Des images glaçantes d’Iran font état de dizaines de corps allongés dans les rues, témoignant de la répression brutale des manifestations qui secouent le pays depuis fin décembre. Plus de 1 500 personnes auraient déjà perdu la vie, selon l’ONG Iran Human Rights.
À Reims, où elle réside depuis 2012, Firouzé Bani-Sadr, fille d’Abolhassan Bani-Sadr, le premier président de la République islamique d’Iran, suit avec angoisse les événements. Elle exprime une profonde inquiétude quant à une éventuelle ingérence étrangère dans le conflit.
« On ne veut pas se retrouver sous domination américaine ou israélienne, assure la médecin rémoise. Pour qu’un peuple puisse se débarrasser d’une dictature, il faut qu’il ne se sente pas menacé par l’étranger. »

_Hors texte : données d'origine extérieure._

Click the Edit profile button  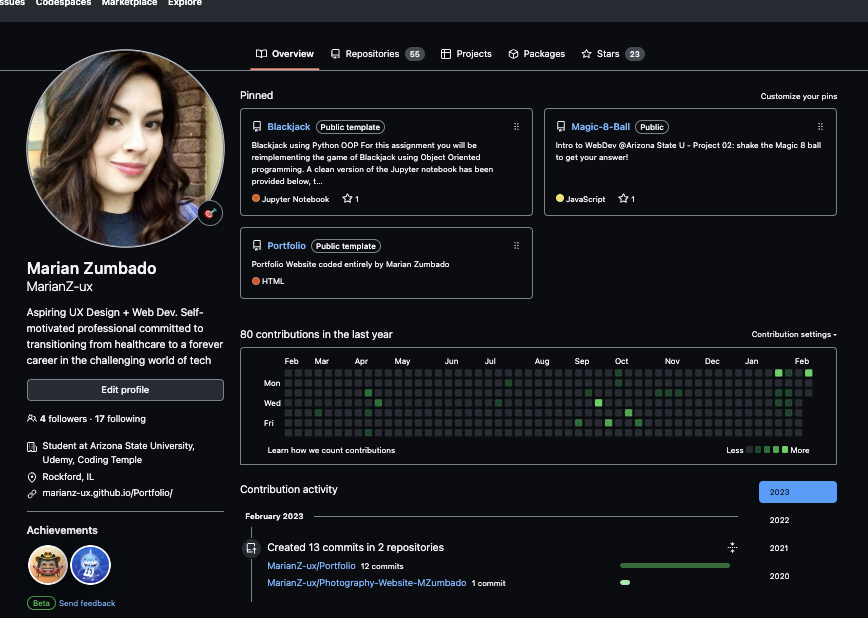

Son père, Abolhassan Bani Sadr, a été élu à la présidence de la République islamique d’Iran en 1980 avant d’être contraint à l’exil en France. Firouzé Bani-Sadr a toujours vécu en France, mais elle est restée en contact avec des personnes sur place.
« La population est partagée entre un régime effroyable et le risque du chaos total », déplore-t-elle, soulignant la complexité de la situation et le dilemme auquel sont confrontés les Iraniens.